> QUOTED PASSAGE:

□ □ □ □ □ □ □

Tiny systems on chip (SoC) with on-chip antennas (OCAs) are useful if a transmission of data is necessary over a short distance. Especially for radio frequency identification (RFID) systems, the limited communication range increases security and protects privacy.

Small tags combined with sensing capabilities, such as temperature or shock sensors, allow the tracking of individual items for example frozen goods in a cold chain. Due to their small size, the systems on chip can be placed on or in objects while reducing the cost by avoiding bulky antennas.

In this contribution, a fully integrated system on chip is presented, which features on-chip antennas for a hybrid or in other words asymmetric communication scheme. It gives insight into our past achievements and current studies in the field of short range connectivity devices for RFID applications or for wireless sensors. At first, the scheme is explained in detail in section “Asymmetric communication scheme” with a survey of impulse transmitters and related achievements in research. Then our manufactured ultra-high frequency/ultra-wideband (UHF/UWB) hybrid system on chip is introduced, with all its components and a focus on the on-chip antennas used, a dual antenna concept with an electric and a magnetic antenna.

After the description of the device under test, the development of the measurement setup is explained in detail, and also, results are presented in the time and the frequency domains. The decoding of the received wideband data signal from the hybrid UHF/UWB tag is shown. Before the conclusion, the transmission loss between the impulse-transmitting OCA and the according uplink reader antenna is calculated from measurements.

□ □ □ □ □ □ □

> DATASET:
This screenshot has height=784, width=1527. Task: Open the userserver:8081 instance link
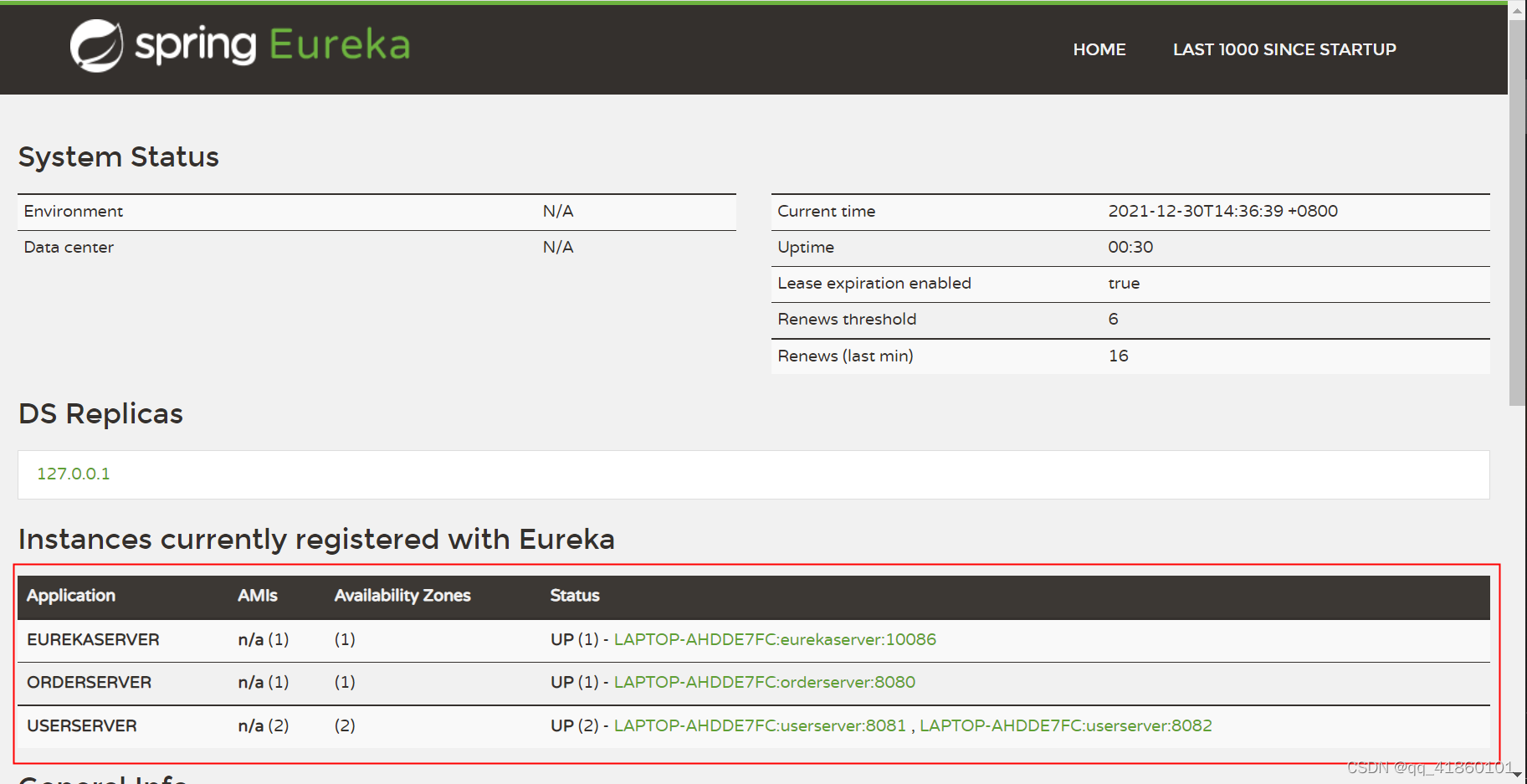(760, 725)
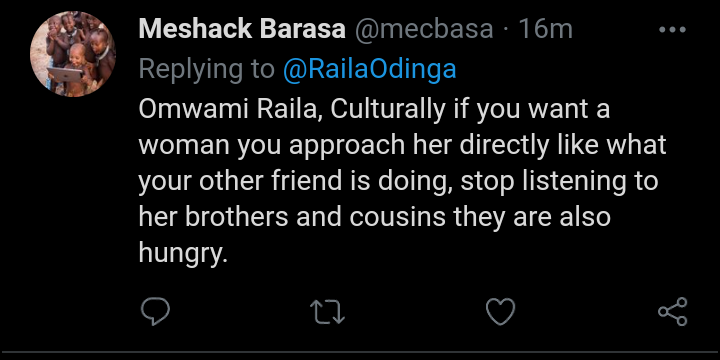Select the word 'hungry.' in the tweet
The width and height of the screenshot is (720, 360).
pos(183,253)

□ □ □ □ □ □ □

> COMPLETE THE FOLLOWING:
**a)** In the passage on on-chip antennas, what two things does the limited communication range of RFID systems do?
**b)** Transcribe the passage on on-chip antennas, beginning at the words "Small tags combined" and stopping after "avoiding bulky antennas.".
**c)** Go on with the passage on on-chip antennas, picking up after its final sentence.

> ANSWER SET:
**a)** It increases security and protects privacy.

**b)**
Small tags combined with sensing capabilities, such as temperature or shock sensors, allow the tracking of individual items for example frozen goods in a cold chain. Due to their small size, the systems on chip can be placed on or in objects while reducing the cost by avoiding bulky antennas.

**c)**
Asymmetric communication scheme

The most famous example of an asymmetric communication scheme is used everyday all over the world through browsing of the web. In the downlink from the provider to the user, a much higher amount of data is needed by pictures, movies, or text. In the uplink, mostly control or request data are sent from a personal computer to the provider. This idea is also used in long-term evolution (LTE), where the downlink peak rates are higher as those in the uplink.

In the case of RFID or sensor applications, the high data rate is shifted to the uplink. Since the tags or sensors are very small and the available power has to be used as efficiently as possible, it is advantageous to have a fast transmission in the uplink. The downlink, from a reader station to a sensor or tag, provides the energy, control commands, and clock for synchronisation in a UHF band, with the data rate being usually lower. A concept of an asymmetric communication scheme for RFID scenarios was introduced by Zheng et al. in [1] and has been manufactured and characterised in the works of Baghaei-Nejad and Radiom et al. in [2] and [3].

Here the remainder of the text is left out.